> WHAT YOU ARE ASKED TO DO:
In this exercise, reproduce all the entries that follow exactly.

*** DATA SECTION

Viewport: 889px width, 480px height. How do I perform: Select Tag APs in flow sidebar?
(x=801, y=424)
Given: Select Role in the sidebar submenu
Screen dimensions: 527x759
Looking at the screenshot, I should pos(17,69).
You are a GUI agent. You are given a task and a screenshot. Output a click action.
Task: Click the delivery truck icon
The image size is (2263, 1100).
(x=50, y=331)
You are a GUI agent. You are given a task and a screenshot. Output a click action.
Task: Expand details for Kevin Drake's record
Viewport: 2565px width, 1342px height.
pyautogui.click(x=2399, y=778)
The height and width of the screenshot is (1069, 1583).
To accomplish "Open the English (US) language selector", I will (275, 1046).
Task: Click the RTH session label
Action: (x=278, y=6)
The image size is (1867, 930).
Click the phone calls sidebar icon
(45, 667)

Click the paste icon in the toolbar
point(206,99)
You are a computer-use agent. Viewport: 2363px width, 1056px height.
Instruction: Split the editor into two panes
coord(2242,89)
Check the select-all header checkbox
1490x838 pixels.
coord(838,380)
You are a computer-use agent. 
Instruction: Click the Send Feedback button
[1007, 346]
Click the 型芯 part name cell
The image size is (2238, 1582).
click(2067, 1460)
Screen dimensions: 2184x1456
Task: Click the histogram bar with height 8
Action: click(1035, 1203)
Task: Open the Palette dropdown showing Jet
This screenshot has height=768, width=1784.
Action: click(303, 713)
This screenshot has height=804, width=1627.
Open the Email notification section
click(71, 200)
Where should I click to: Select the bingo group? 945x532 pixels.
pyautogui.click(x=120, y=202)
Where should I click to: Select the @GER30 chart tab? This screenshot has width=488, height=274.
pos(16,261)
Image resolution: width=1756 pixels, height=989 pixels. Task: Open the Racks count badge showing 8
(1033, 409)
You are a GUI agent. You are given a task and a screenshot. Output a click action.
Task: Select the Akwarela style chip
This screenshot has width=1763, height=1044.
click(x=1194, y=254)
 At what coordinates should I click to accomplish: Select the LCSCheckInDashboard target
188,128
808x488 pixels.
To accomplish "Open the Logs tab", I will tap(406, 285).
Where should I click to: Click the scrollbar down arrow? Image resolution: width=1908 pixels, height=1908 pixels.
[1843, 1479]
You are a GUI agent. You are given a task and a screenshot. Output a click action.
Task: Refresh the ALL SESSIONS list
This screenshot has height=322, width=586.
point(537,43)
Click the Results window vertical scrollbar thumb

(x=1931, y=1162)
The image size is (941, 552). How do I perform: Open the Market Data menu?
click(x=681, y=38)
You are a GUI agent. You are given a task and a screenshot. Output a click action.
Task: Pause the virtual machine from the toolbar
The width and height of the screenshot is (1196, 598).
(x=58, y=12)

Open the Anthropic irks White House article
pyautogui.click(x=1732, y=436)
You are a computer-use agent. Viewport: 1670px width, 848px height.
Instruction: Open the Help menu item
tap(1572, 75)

******

> WRITTEN SOLUTION:
Viewport: 889px width, 480px height. How do I perform: Select Tag APs in flow sidebar?
(x=801, y=424)
Given: Select Role in the sidebar submenu
Screen dimensions: 527x759
Looking at the screenshot, I should pos(17,69).
You are a GUI agent. You are given a task and a screenshot. Output a click action.
Task: Click the delivery truck icon
The image size is (2263, 1100).
(x=50, y=331)
You are a GUI agent. You are given a task and a screenshot. Output a click action.
Task: Expand details for Kevin Drake's record
Viewport: 2565px width, 1342px height.
pyautogui.click(x=2399, y=778)
The height and width of the screenshot is (1069, 1583).
To accomplish "Open the English (US) language selector", I will (275, 1046).
Task: Click the RTH session label
Action: (x=278, y=6)
The image size is (1867, 930).
Click the phone calls sidebar icon
(45, 667)

Click the paste icon in the toolbar
point(206,99)
You are a computer-use agent. Viewport: 2363px width, 1056px height.
Instruction: Split the editor into two panes
coord(2242,89)
Check the select-all header checkbox
1490x838 pixels.
coord(838,380)
You are a computer-use agent. 
Instruction: Click the Send Feedback button
[1007, 346]
Click the 型芯 part name cell
The image size is (2238, 1582).
click(2067, 1460)
Screen dimensions: 2184x1456
Task: Click the histogram bar with height 8
Action: click(1035, 1203)
Task: Open the Palette dropdown showing Jet
This screenshot has height=768, width=1784.
Action: click(303, 713)
This screenshot has height=804, width=1627.
Open the Email notification section
click(71, 200)
Where should I click to: Select the bingo group? 945x532 pixels.
pyautogui.click(x=120, y=202)
Where should I click to: Select the @GER30 chart tab? This screenshot has width=488, height=274.
pos(16,261)
Image resolution: width=1756 pixels, height=989 pixels. Task: Open the Racks count badge showing 8
(1033, 409)
You are a GUI agent. You are given a task and a screenshot. Output a click action.
Task: Select the Akwarela style chip
This screenshot has width=1763, height=1044.
click(x=1194, y=254)
 At what coordinates should I click to accomplish: Select the LCSCheckInDashboard target
188,128
808x488 pixels.
To accomplish "Open the Logs tab", I will tap(406, 285).
Where should I click to: Click the scrollbar down arrow? Image resolution: width=1908 pixels, height=1908 pixels.
[1843, 1479]
You are a GUI agent. You are given a task and a screenshot. Output a click action.
Task: Refresh the ALL SESSIONS list
This screenshot has height=322, width=586.
point(537,43)
Click the Results window vertical scrollbar thumb

(x=1931, y=1162)
The image size is (941, 552). How do I perform: Open the Market Data menu?
click(x=681, y=38)
You are a GUI agent. You are given a task and a screenshot. Output a click action.
Task: Pause the virtual machine from the toolbar
The width and height of the screenshot is (1196, 598).
(x=58, y=12)

Open the Anthropic irks White House article
pyautogui.click(x=1732, y=436)
You are a computer-use agent. Viewport: 1670px width, 848px height.
Instruction: Open the Help menu item
tap(1572, 75)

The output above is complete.